The new Veo 3 from Google is designed to turn what you say into little movies. Simply enter a phrase such as “paper boats fly along in a storm drain” and see Veo 3 instantly generate a professional video filled with rain, the rattling of paper and wind effects. Since the system covers both the sounds and the moving pictures, you can mention anything like dialogue, music or sound from footsteps in your prompt and the model will build them all together as one sequence.

What exactly is Veo 3? Veo 3 is Google DeepMind’s latest machine that makes videos from text. Unlike Veo 2 last year, the new build has better-looking 4-K views, more realistic physics and the addition of native Lyrebird audio. As a result, your lips match your dialogue and the background noises suit your actions, both generated using AI in a single step. DeepMind developers say this advance brings text-to-video technology out of the era of silent films.
It is also more demanding when it comes to instructions. Those who have tested OpenAI Text-to-Image out early have noticed that it answers complex requests from video scenarios or artistic requests such as describing a rapidly folding origami city with a high level of detail. If you upload a reference image, Veo 3 will hold the style, assure characters are the same in each scene and let you manually adjust the shot afterwards.
During the Google I/O 2025 presentation, Veo 3 made the “Will Smith eating spaghetti” joke using visually pleasing, smooth motions, a solid face and realistic sounds. It let people see the OpenAI team’s skills as well as making light of the messy AI videos this year.

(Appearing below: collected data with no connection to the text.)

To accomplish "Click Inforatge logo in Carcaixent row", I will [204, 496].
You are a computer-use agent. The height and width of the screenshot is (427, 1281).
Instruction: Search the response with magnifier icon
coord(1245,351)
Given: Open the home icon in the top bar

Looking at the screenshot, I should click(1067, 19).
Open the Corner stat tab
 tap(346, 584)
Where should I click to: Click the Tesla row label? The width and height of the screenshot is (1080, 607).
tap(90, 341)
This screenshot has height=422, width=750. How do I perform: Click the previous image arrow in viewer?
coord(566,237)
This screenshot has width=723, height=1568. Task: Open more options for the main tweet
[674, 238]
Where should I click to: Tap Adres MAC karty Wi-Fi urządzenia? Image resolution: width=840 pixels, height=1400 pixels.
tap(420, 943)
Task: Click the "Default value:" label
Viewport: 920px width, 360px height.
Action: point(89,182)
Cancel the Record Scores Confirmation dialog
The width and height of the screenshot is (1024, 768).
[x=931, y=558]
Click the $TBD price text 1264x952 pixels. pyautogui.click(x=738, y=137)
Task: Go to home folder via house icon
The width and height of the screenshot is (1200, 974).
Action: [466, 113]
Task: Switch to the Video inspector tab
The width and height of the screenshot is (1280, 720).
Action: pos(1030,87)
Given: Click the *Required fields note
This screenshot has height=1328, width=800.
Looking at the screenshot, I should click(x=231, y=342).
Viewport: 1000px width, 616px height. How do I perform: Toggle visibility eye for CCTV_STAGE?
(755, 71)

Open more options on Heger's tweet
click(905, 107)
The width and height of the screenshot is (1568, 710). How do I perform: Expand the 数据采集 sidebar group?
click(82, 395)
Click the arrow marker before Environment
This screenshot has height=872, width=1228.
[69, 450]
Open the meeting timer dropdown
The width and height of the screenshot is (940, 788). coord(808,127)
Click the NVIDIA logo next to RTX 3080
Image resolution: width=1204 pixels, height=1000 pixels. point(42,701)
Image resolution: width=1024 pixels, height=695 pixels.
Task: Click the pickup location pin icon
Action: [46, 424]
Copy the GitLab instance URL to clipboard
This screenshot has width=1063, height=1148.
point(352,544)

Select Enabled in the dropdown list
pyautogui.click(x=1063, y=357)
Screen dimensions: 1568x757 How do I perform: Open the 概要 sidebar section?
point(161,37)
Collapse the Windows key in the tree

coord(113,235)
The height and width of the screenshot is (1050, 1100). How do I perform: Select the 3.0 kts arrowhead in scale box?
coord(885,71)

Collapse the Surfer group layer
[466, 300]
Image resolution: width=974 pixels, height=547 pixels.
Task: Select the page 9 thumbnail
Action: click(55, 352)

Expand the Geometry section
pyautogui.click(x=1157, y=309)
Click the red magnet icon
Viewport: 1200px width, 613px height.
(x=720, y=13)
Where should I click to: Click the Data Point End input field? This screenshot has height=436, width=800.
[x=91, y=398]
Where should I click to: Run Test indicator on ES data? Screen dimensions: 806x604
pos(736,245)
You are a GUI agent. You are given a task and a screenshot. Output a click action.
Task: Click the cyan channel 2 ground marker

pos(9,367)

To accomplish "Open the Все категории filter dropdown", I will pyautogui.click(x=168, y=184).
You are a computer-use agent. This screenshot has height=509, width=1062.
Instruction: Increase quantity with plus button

How can you use it? Veo 3 is available for early access to U.S. users. If you are a single creator, you require Google’s new Ultra subscription ($249.99 per month, with a special three-month half-price offer at launch). After you’ve finished sign-up, start the Gemini app, severellear the video option in the bar, list out your scene and press the Generate button. Businesses can access Veo 3 through the Veo Early Access form found in Google’s Vertex AI console.
Google has told Indian users (along with most globally) that wider releases are planned soon. For now, you can watch examples on DeepMind’s website or social media to get an idea of what Veo can do. The newspaper The Times of India
After gaining access, you’ll see Flow appear as a companion workspace. Using Flow means clicking on several portions of an eight-second Veo video and combining them into a scene, editing camera paths, adding extra objects or removing any you don’t want—this all happens in a browser window.
Why is this trend such a big topic?
Let’s start with the audio aspect. The majority of competitors—Runway Gen-3, Pika and even Sora preview from OpenAI—still do not have audio in their original reels; audio must be added later. Shooting with the Veo 3 allows me to focus on making a visual story, helping me complete storyboarding, animatics and try things like ad mock-ups with voice-overs in a short time.

Second, realism. Users on TikTok and Reddit consider Veo 3 a great advance, observing that its animation is smooth since the characters do not tremble the way they did in previous tools. On Twitter, VC Deedy Das wrote: “The new Veo 3 from Google is fantastic… stickiness is extraordinary.”
Third, control. The program takes advantage of 3-D techniques such as key-frames and object movements, as well as matching the first and last frames of a sequence, so artists can use their AI footage even if a car doesn’t follow its script. You can also make a portrait video into a landscape view using out-painting and still keep the composition.
We must not forget that keeping safe is important. All Veo videos include a watermark from Google’s SynthID and are prevented from requesting news content related to violence or illegal copyrights. The company admits that external experts screen the model thoroughly before a release to look for potential errors or leaks.
What does all of this mean for content creators?
It doesn’t take long for short-form marketers to whip up a product teaser. Developers from indie studios are testing the cut-scenes generated by Veo and Aronofsky’s company is also looking into using them. Unlike storyboarding, you can have clients experience your prototype, including the supporting noise, just by using the animation tool.
There’s another side: some motion designers are concerned that rapid AI animations could reduce how much human animators are paid, as stock photography did for commercial illustrators. The post on Reddit about Veo 3 predicts that companies will soon routinely look for animated mock-ups with every submission. Still, several in the community believe that careful steps in polishing, telling the tale and watching it will save humans from being replaced.
Where we go in the future?
Google considers Veo 3 a work in progress. The group says there are errors when an actor lip-syncs long sentences and sometimes the dialogue goes in an unplanned direction. However, the changes are easy to see: AI videos were simple, silent displays a year ago, now they can speak and display at more detailed 4-K resolution. As technology improves and more regions get access, platforms such as Veo may be used in pitch decks as broadly as slide templates are now. For those telling stories, the cheapest film crew could become virtual and start your project the moment you hit Enter.